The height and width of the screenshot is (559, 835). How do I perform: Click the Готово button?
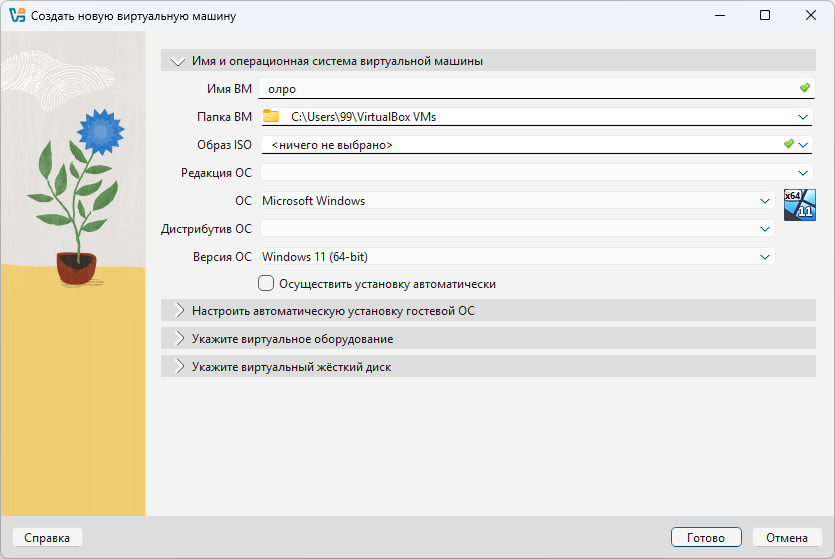click(x=705, y=538)
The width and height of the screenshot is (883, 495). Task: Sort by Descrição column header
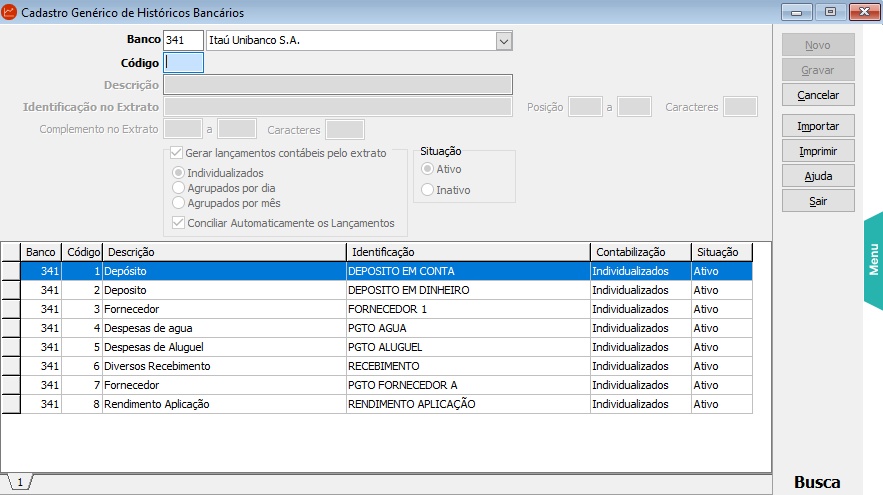tap(224, 252)
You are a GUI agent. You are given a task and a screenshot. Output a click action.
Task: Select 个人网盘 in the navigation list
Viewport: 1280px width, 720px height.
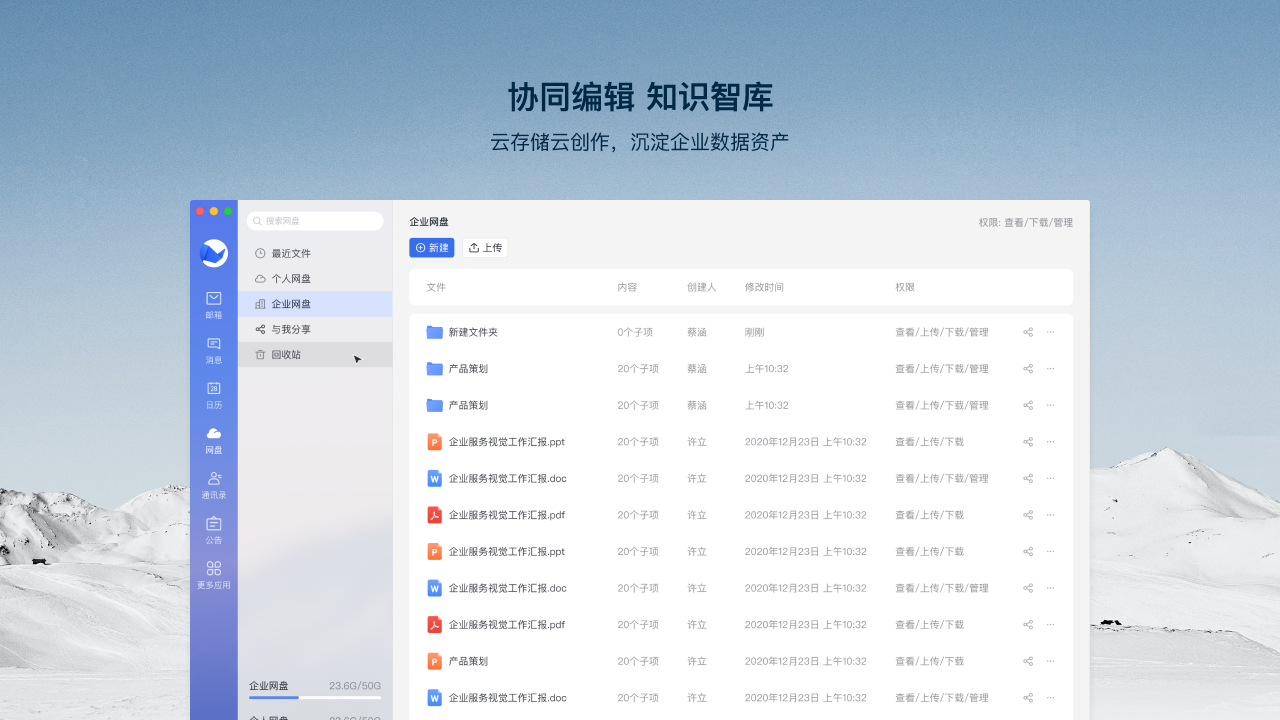click(x=291, y=279)
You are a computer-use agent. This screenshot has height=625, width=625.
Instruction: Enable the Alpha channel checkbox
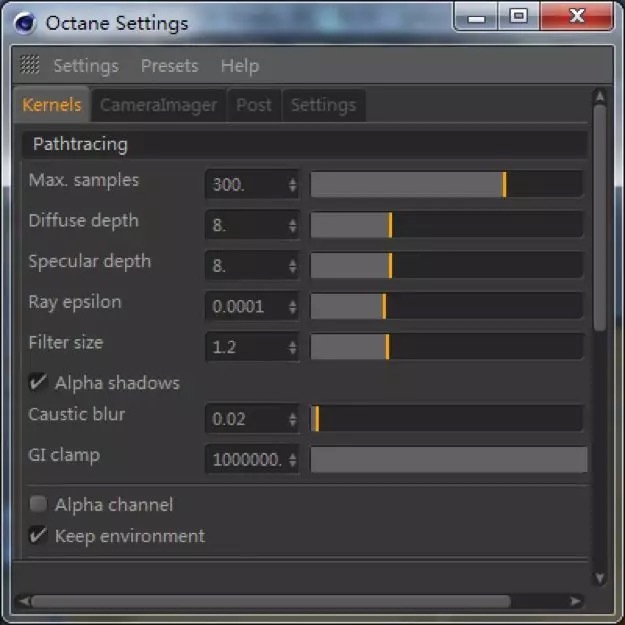pyautogui.click(x=38, y=504)
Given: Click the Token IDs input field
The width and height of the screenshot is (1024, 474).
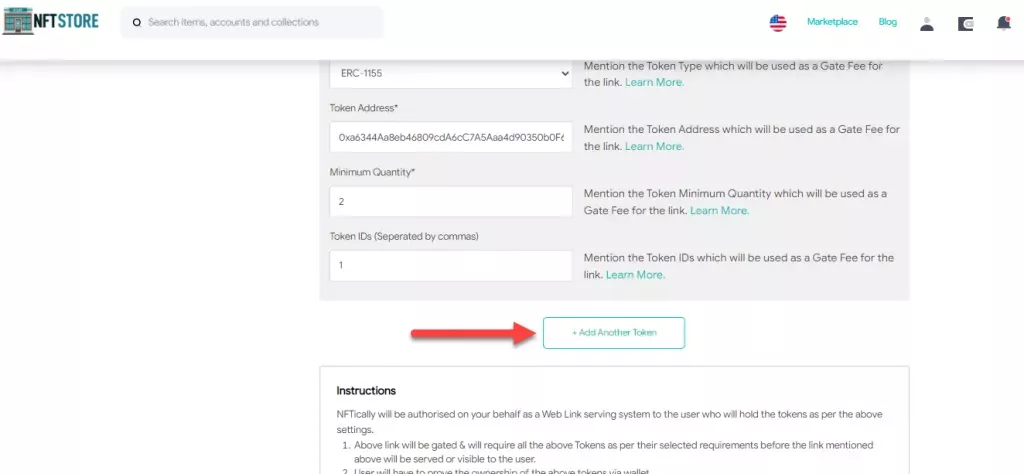Looking at the screenshot, I should click(450, 265).
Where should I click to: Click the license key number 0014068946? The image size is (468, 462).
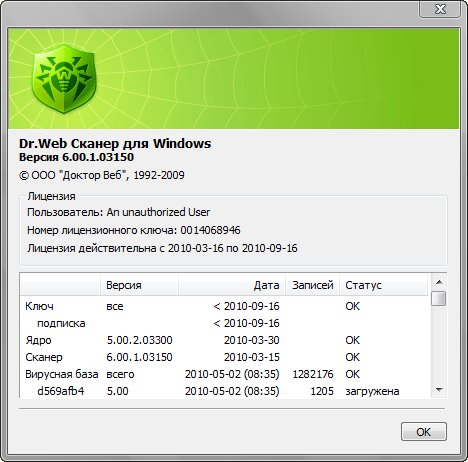(x=210, y=230)
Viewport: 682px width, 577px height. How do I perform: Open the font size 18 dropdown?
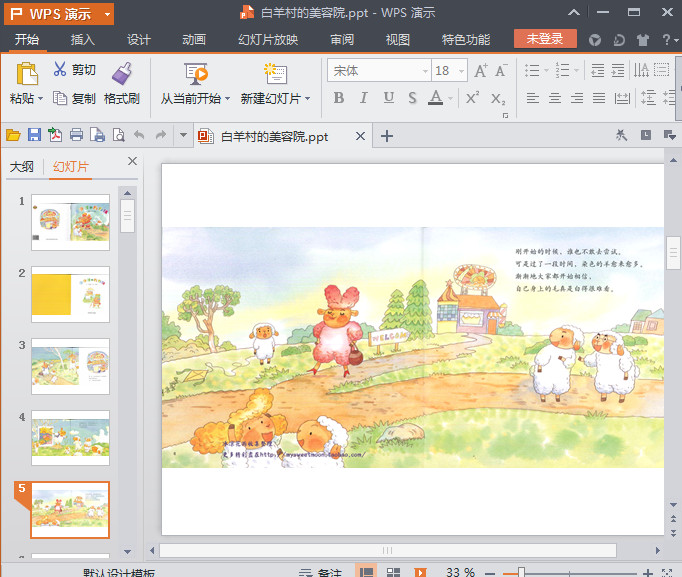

:::

◆ **PROBLEM TO WORK ON**: Quote every line of the records above verbatim, omitting the pictures from your reply.

◆ **EXERCISE OUTPUT**:
The height and width of the screenshot is (559, 835). How do I perform: Click the Готово button?
click(x=705, y=538)
The width and height of the screenshot is (883, 495). Task: Sort by Descrição column header
tap(224, 252)
You are a GUI agent. You are given a task and a screenshot. Output a click action.
Task: Select 个人网盘 in the navigation list
Viewport: 1280px width, 720px height.
click(x=291, y=279)
You are a computer-use agent. This screenshot has height=625, width=625.
Instruction: Enable the Alpha channel checkbox
pyautogui.click(x=38, y=504)
Given: Click the Token IDs input field
The width and height of the screenshot is (1024, 474).
Looking at the screenshot, I should click(450, 265).
Where should I click to: Click the license key number 0014068946? The image size is (468, 462).
(x=210, y=230)
Viewport: 682px width, 577px height. How do I perform: Open the font size 18 dropdown?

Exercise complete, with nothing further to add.